In the month following the Snap, Thor didn't really function. He felt as if he had fallen a great, great distance and then suddenly hit the ground again, with the colossal impact knocking all the strength from his body and spirit, completely breaking him. He had failed so badly it was difficult for him to comprehend it half the time. His body shook every time he thought about it. It felt as if he was the one to kill the world, because he had let his arrogance get in the way... again. He never learned.

He was utterly grateful when Lady Sif showed up at the Avengers Tower looking for him. He had not even realized Loki had banished her to Earth, yet here she was collaborating with Shield on various projects. Now there were two Asgardians alive at least.

He was even more grateful when Sif received word of Asgardian survivors who had apparently crashed to Earth along with the Hulk, caught up in Heimdall's last haphazard Bifrost. There were twenty in all, including Valkyrie and Korg incredibly, but those were the only two Thor had known personally. There would have been thirty, if Thor had killed Thanos when he had the chance and prevented the Snap. That thought was what kept the "king of Asgard" paralyzed in guilt, all authority abdicated to Sif and Valkyrie who between them managed the refugees rather well.

The survivor he hoped the most to see was Loki. If Loki was alive, he might feel in some small way redeemed, since Loki in the end had spent his own life saving Thor's. He did not want that sacrifice to be in vain...or on his conscience. Thor had proven himself to be perfectly useless, really. His life certainly wasn't worth his brother's.

It was hope that drew him out of isolation the moment he heard the Guardians' ship was landing, almost four weeks too late. When he arrived in the hangar to see two strange women helping a frail figure down the gangway, his spirit soared. When he recognized the arc reactor on the figure's chest, his elation was replaced by twin feelings of relief for his friend the Man of Iron and crippling fear for his brother. He stopped dead in his tracks, watching the scene unfold, afraid to learn the worst. Rocket had followed him, he noticed, the racoon equally worried about the ship's occupants, and equally disquieted to see the unfamiliar people walking towards them.

"Couldn't stop him," Tony muttered, as Captain America's strong arms took his weight. He looked terrible, Thor saw, thin and wasted.

"Neither could I," Steve said.

"I lost the kid," Tony said, voice raw with guilt.

"Tony, we lost," Steve said gently.

"Is, uh...?"

"Oh, my God! Oh, my God!" Tony's knees buckled as Lady Pepper ran to him. The relief on his face was indescribable and even warmed Thor slightly. Tony held his wife as she cried into his shoulder, Steve supporting both of them now.

"It's okay," Tony muttered, even though it wasn't.

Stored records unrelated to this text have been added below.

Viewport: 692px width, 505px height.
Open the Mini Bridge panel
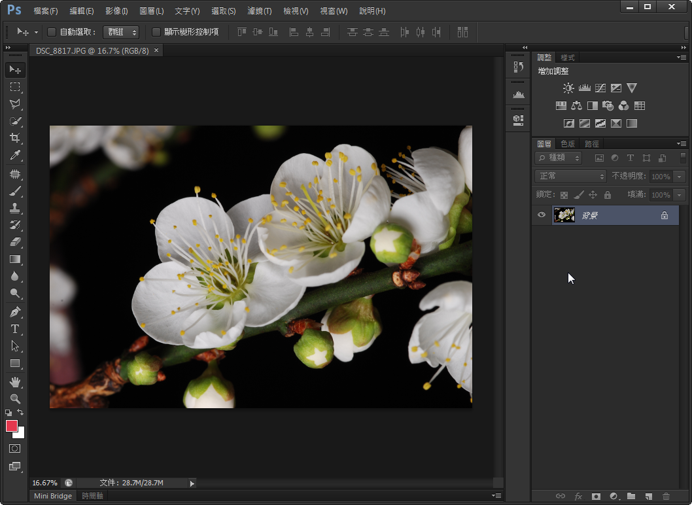pyautogui.click(x=53, y=496)
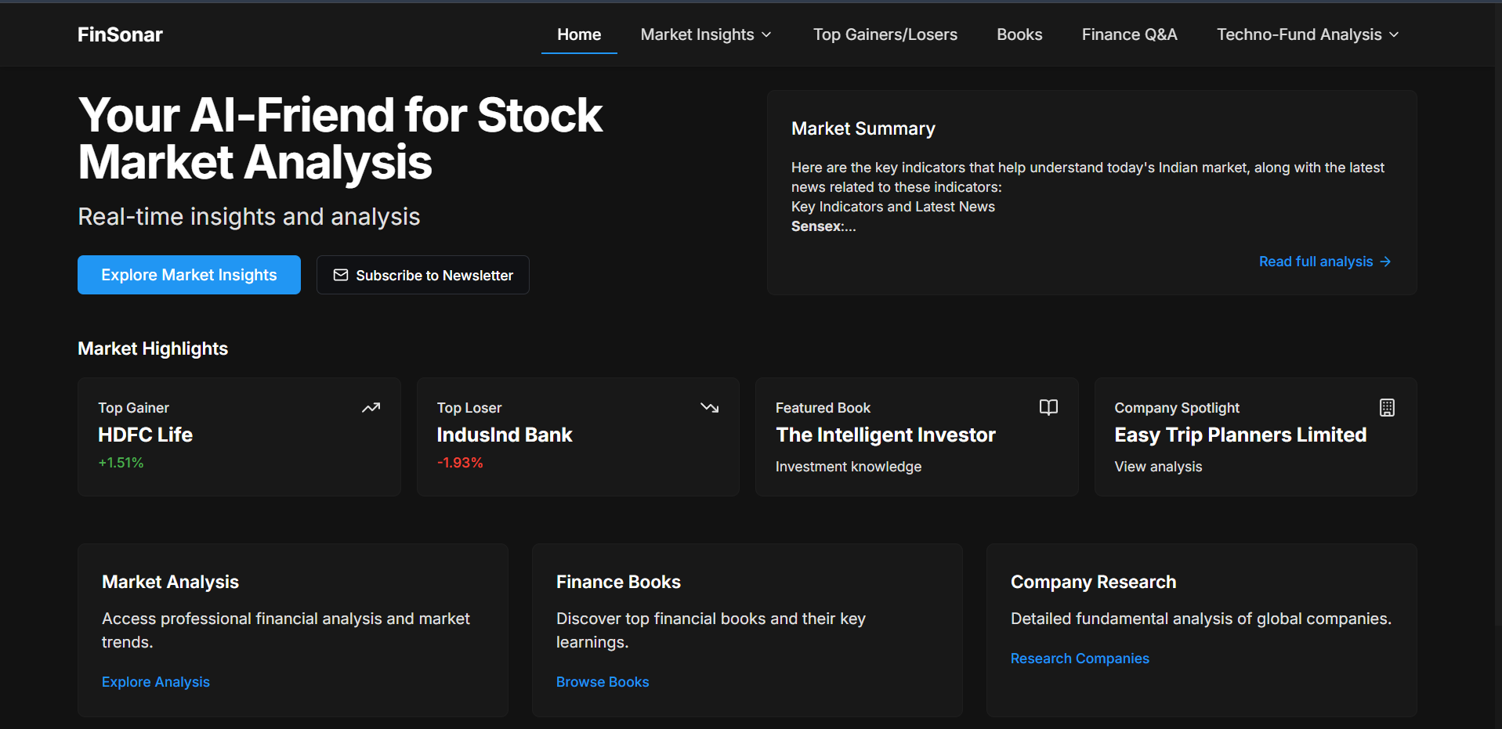Click the trending-down icon on Top Loser card
This screenshot has height=729, width=1502.
[x=710, y=407]
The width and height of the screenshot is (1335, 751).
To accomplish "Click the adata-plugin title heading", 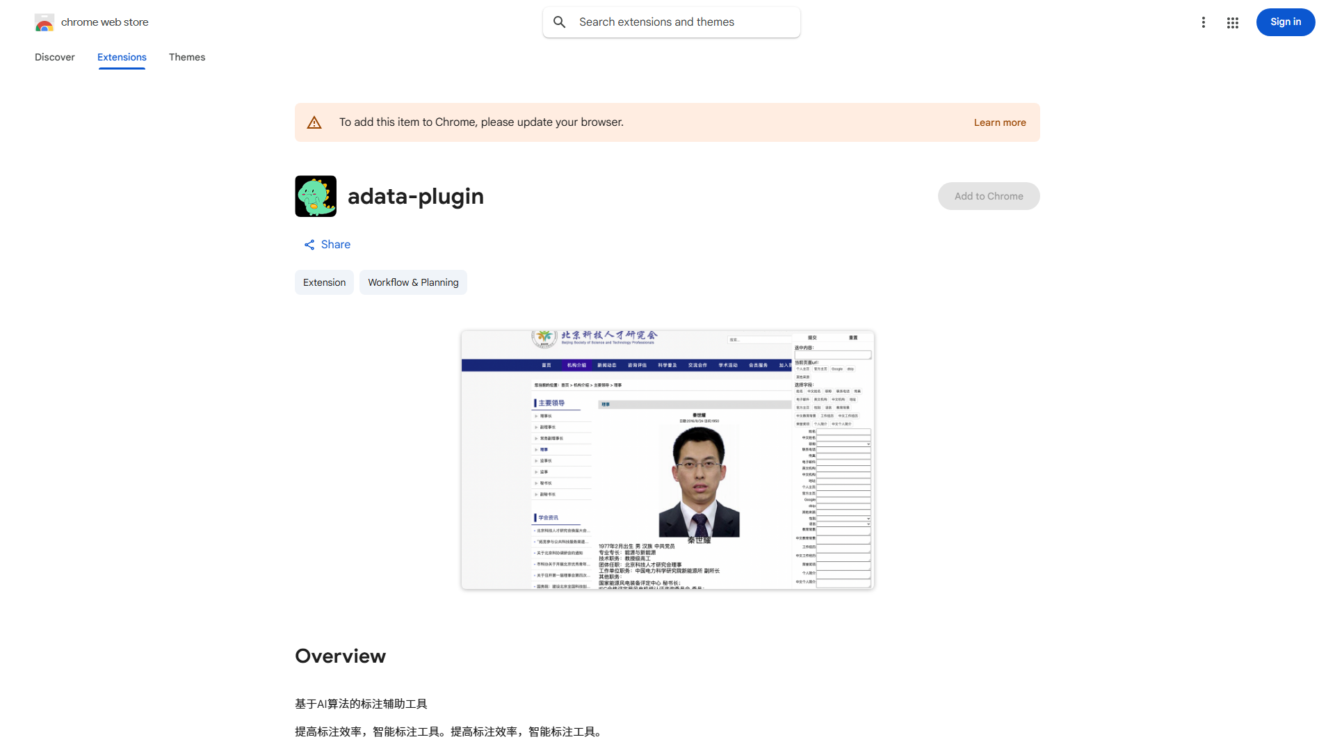I will click(416, 196).
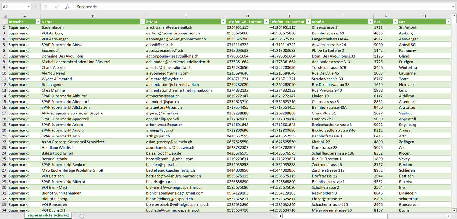Click the Insert Function fx icon
Viewport: 457px width, 219px height.
click(x=67, y=7)
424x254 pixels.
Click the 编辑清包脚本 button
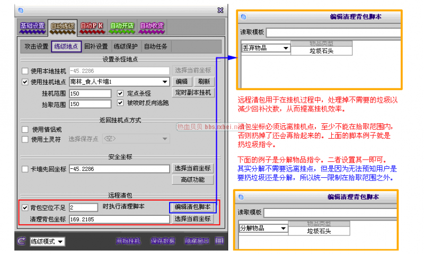(192, 207)
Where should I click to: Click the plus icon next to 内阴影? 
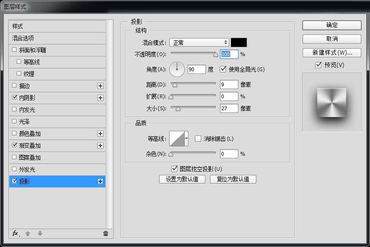coord(100,98)
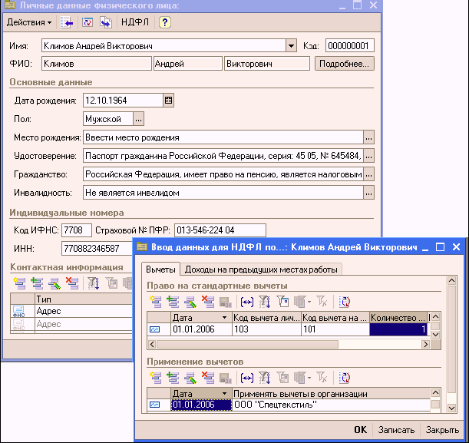469x443 pixels.
Task: Open the Действия dropdown menu
Action: click(x=30, y=22)
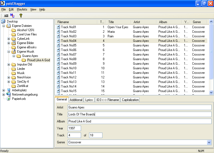214x153 pixels.
Task: Open the Playlists menu
Action: click(22, 9)
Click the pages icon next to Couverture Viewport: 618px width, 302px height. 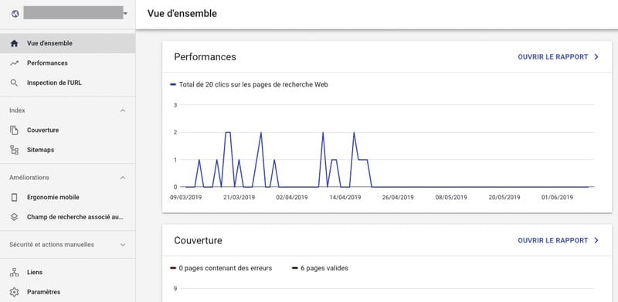(14, 130)

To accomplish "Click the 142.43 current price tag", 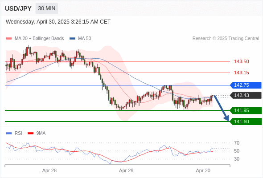I will pos(246,95).
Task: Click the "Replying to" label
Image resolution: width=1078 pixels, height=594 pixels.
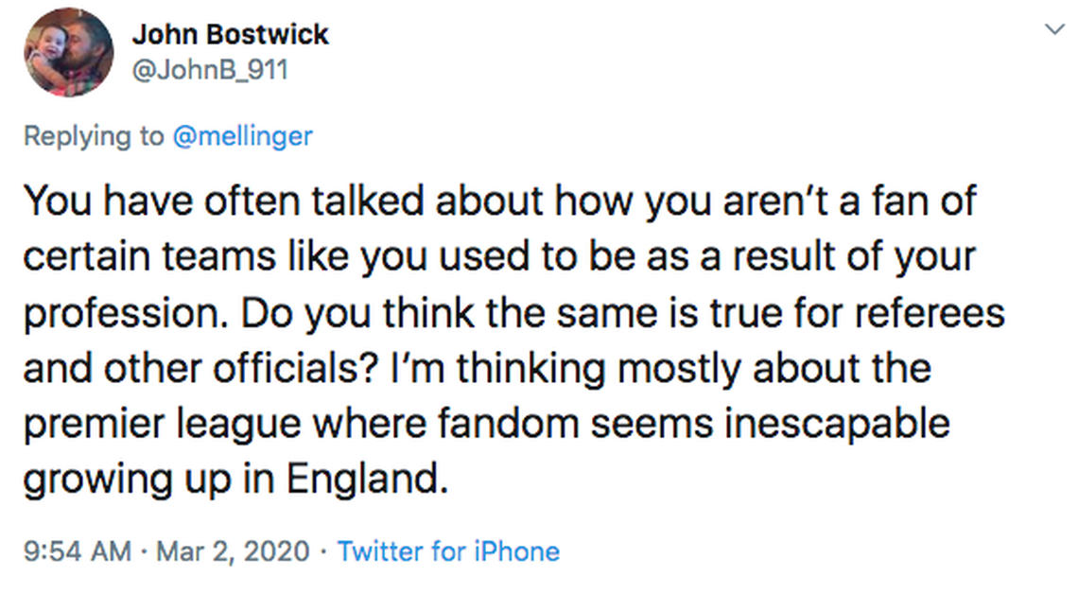Action: click(x=94, y=136)

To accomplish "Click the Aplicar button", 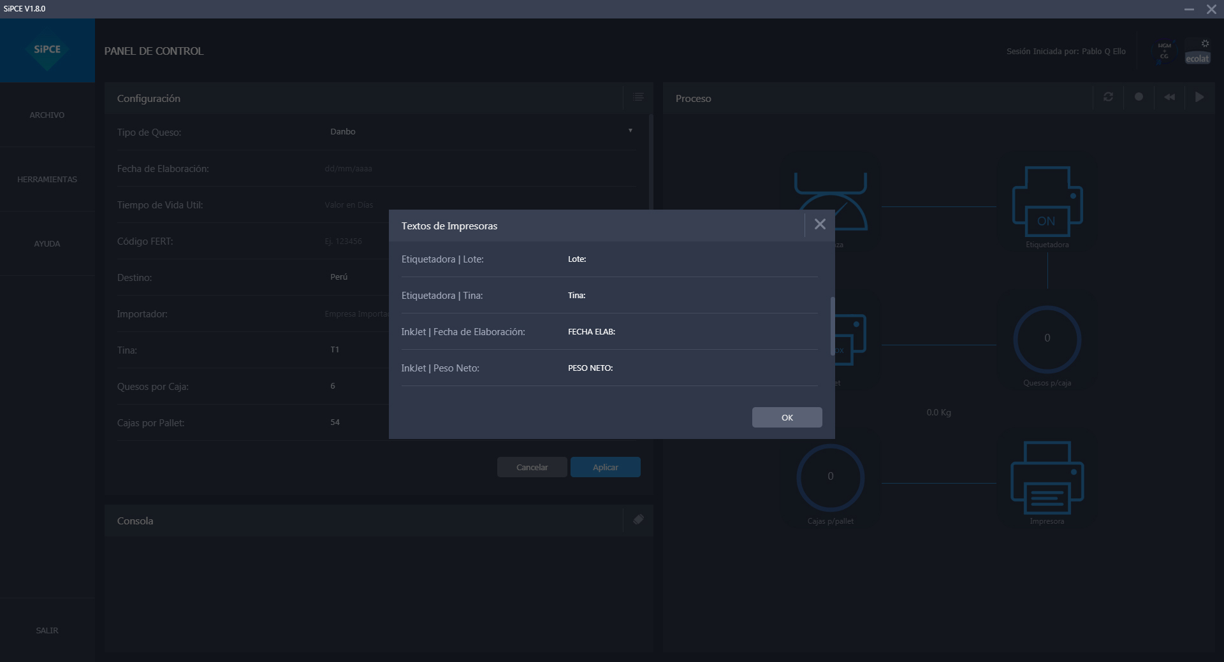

Finally, Thor screwed up his courage and walked slowly forward past the tearful reunion to meet the strangers. One was a human woman, with an ineffable strength in her. She wasn't particularly tall, but she was blonde and reminded him strongly of Captain America except with a hint of severity and even brutality that Thor had never encountered in his friend. The other woman was an alien of a species he did not recognize, with skin the pure blue of a young Jotun but unmarred by tribal lines and with eyes black as ink instead of red. "Is there anyone else on board?" He finally asked them. The alien just stared at him, but the human softened.

"No. I'm sorry."

Just like that, Thor's hope was gone. He nodded wordlessly and just stood there as the women walked past him. He felt a small, fury hand grip his fingers and looked down at Rocket. His friend's eyes were huge and full of tears. "Rabbit," Thor whispered, and picked him up and hugged him like...a bunny. For once, the racoon had nothing snide to say and instead wrapped his own little arms around Thor's neck. Rocket had no one at all left, Thor remembered guiltily. After a moment, Thor loosened his grip, and Rocket climbed onto his shoulder. They walked onto the empty ship in silence.

There was Drax's weapons collection, gathering dust.

There was the Starlord's meagre attempt at a love letter, addressed to Gamora.

There were empty chairs at an empty table.

There was a pile of games Groot had picked up from somewhere and never had the chance to play.

There was an unmade bed in the medbay, unoccupied. Not even dust to mark where Thor's brother once lay.

Thor shrank to the floor and wept.

Author's note: "empty chairs at empty tables, where my friends will sing no more"... Les Miserables. You can interpret this chapter as you wish - did Loki like so many others vanish in the Snap? Or did it just shake him out of his spell, allowing him to sneak off the ship on Titan without Tony or Nebula noticing? Is the Grandmaster searching him out even now? Feel free to imagine what happens next or even write it (please tell me if you do!), but my story is over. Hope you enjoyed it.